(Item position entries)
--------------------------------------------------

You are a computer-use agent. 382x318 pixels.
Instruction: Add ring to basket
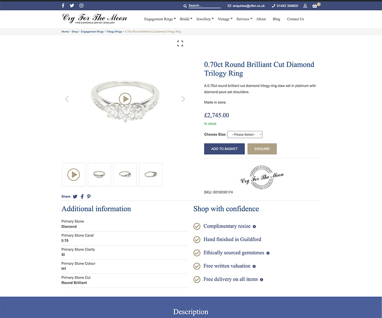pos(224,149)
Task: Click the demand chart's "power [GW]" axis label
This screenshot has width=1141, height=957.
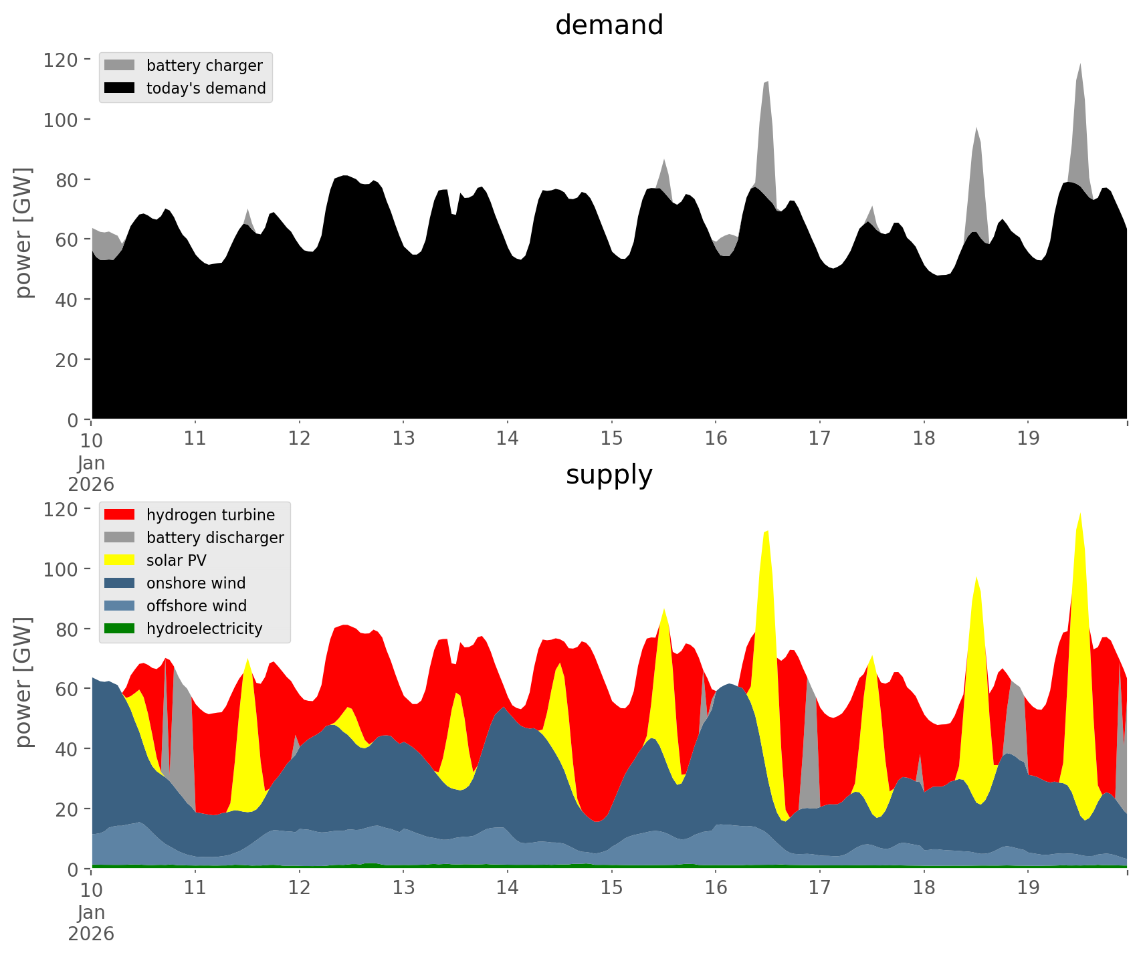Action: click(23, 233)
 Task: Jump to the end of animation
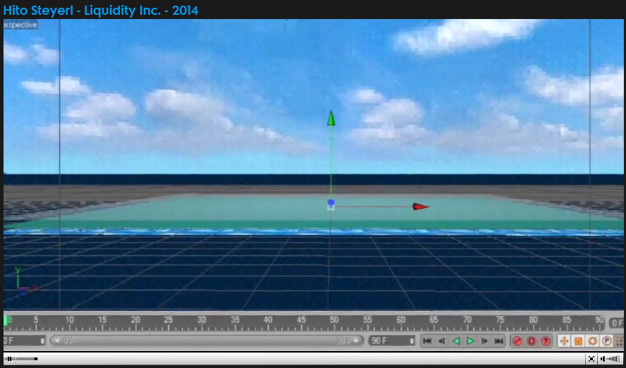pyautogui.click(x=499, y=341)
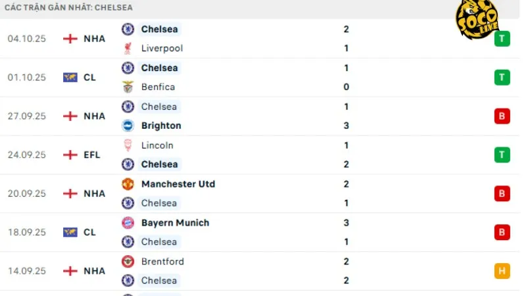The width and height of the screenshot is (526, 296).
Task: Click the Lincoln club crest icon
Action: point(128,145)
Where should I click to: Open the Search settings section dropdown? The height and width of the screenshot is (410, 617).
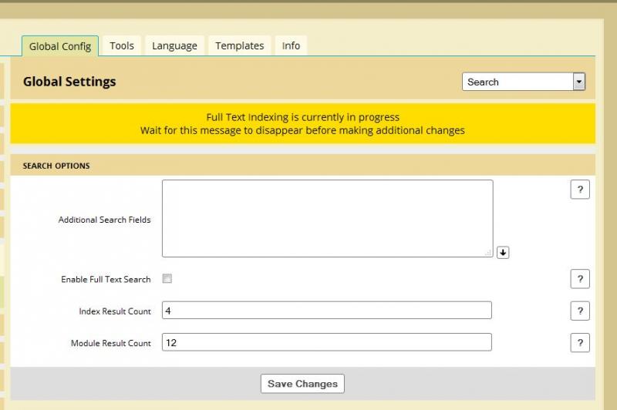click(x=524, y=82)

--------------------------------------------------

What to produce = Reproduce all of the material above word for word, leaving out the pictures.

Task output =
You are a computer-use agent. 382x318 pixels.
Instruction: Add ring to basket
pos(224,149)
Task: Click the demand chart's "power [GW]" axis label
This screenshot has width=1141, height=957.
Action: click(23, 233)
 Task: Jump to the end of animation
pyautogui.click(x=499, y=341)
The width and height of the screenshot is (526, 296).
Task: Click the Lincoln club crest icon
Action: point(128,145)
Where should I click to: Open the Search settings section dropdown? The height and width of the screenshot is (410, 617).
click(x=524, y=82)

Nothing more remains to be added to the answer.